Kunststoffe
4.07.2023

Chemisches Kunststoffrecycling in Aktion: Wie sich vier Unternehmen zusammengetan haben, um industrielle Produktionsabfälle in wertvolle Produkte umzuwandeln

 

In der Kunststoffindustrie gibt es Abfallströme, die bisher nicht recycelt werden konnten. Das finnische Unternehmen Uponor befand sich in einer ähnlichen Situation und entschied, dass es an der Zeit war, etwas zu ändern: Man entschloss sich, nach Wegen zu suchen, um Materialien recyceln zu können, die in der Vergangenheit als nicht recycelbar galten. Zusammen mit drei weiteren Partnern gelang ihnen dies.

Stellen Sie sich vor, Sie sind ein Hersteller von Rohren für den Wohnungs- und Gebäudebau. Obwohl Sie Ihre Prozesse bereits in hohem Maße optimiert haben, kommt es bei der Herstellung jedes Rohres weiterhin zu einem unvermeidlichen Materialverlust, d. h. ein kleiner Teil endet als Produktionsabfall. Das Problem mit diesen Abfällen ist, dass es keine wirkliche Verwendung für sie gibt. 

Uponor pipe

Produktionsabfälle aus der Herstellung von PEX-Rohren bei Uponor. Quelle: Uponor.

 

Mit der oben beschriebenen Situation war auch das finnische Unternehmen für nachhaltige Wasserlösungen, Uponor, konfrontiert. Neben einer breiten Palette anderer Produkte stellt Uponor Rohre für Heizungs- und Sanitäranlagen her. Diese Rohre bestehen aus einem speziellen Kunststoff, dem vernetzten Polyethylen, welches oft auch als „PEX“ bezeichnet wird. Die PEX-Rohre leisten einen wichtigen Beitrag zur Energieeffizienz und Sicherheit. Sie sind robust, temperaturbeständig und langlebig. Sie bringen im Grunde alle Eigenschaften mit, die man von Rohren erwartet, die Wasser durch ein Gebäude transportieren.
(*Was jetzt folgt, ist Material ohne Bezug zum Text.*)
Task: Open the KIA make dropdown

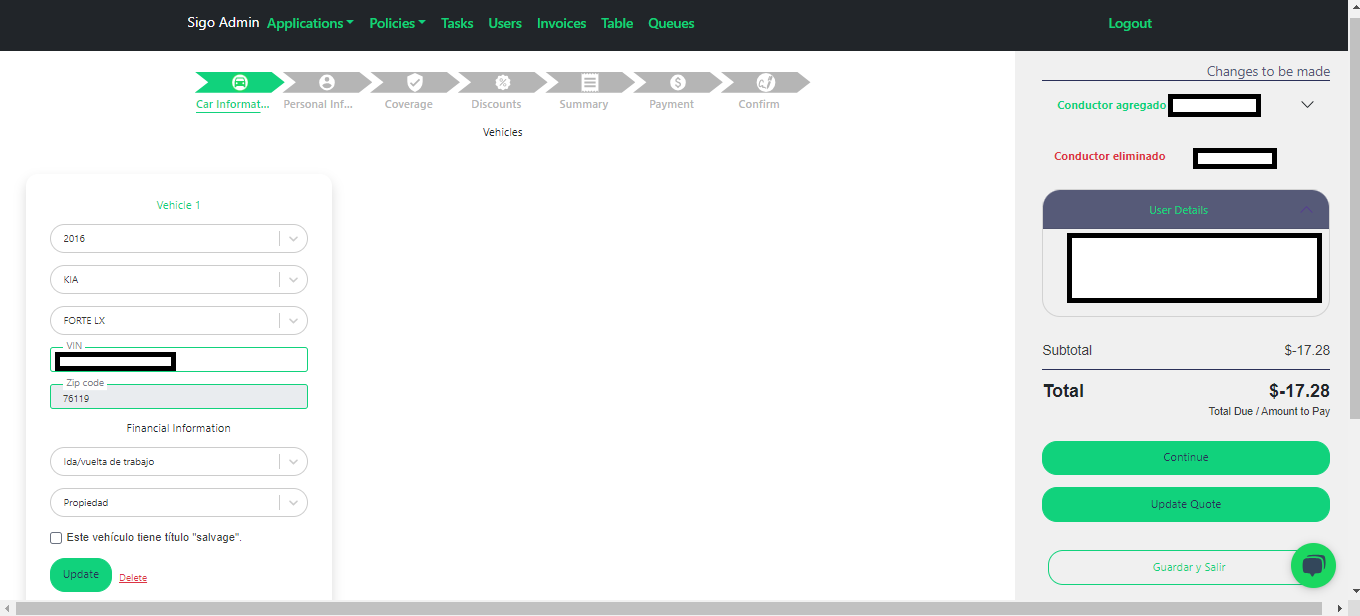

Diese Eigenschaften sind auf die Vernetzung des Polyethylens zurückzuführen. Unter Vernetzung versteht man die Bildung von Verbindungen zwischen den Molekülen im Polyethylen. Durch die Herstellung dieser Verbindungen werden die Haltbarkeit, Widerstandsfähigkeit und Flexibilität des Kunststoffs verbessert. Klingt kompliziert? Versuchen wir mal, es verständlicher zu machen: Stellen Sie sich Polymere als sehr lange Ketten vor – denken Sie an gekochte Spaghetti. Wenn Sie einen Haufen gekochter Spaghetti auf Ihren Teller legen, werden Sie sehen, dass daraus nichts Spektakuläres entsteht, sondern dass es eben einfach nur ein Haufen Spaghetti ist. Aber mit etwas Klebstoff könnte man die einzelnen Spaghetti miteinander verbinden und ein richtiges Netz aus Nudeln bilden. Mit jeder Verbindung, die Sie herstellen, verleihen Sie diesem Nudelhaufen mehr Stabilität und verwandeln ihn in ein spektakuläres köstliches Kunstwerk. 

Spaghetti

Ein Teller Spaghetti. Schmackhaft, aber eine eher wackelige Angelegenheit.

 

In diesem Sinne ist PEX eine sehr gut verklebte Variante des Spaghetti-Haufens und damit eine gute Wahl, wenn es um ein langlebiges Produkt geht. Leider hatte das in der Vergangenheit auch seine Schattenseiten: PEX gilt als Material, dessen Recycling mit herkömmlichen Recyclingtechnologien nahezu unmöglich ist. Bei der Herstellung der PEX-Rohre blieb Uponor nichts anderes übrig, als die PEX-Produktionsabfälle zu sammeln und zu entsorgen. Sie wurden entweder verbrannt oder auf eine Deponie verbracht. Deshalb suchte das Team nach einer ressourcen-effizienteren Alternative und fand sie auch, nachdem die richtigen Partner zusammengebracht worden waren.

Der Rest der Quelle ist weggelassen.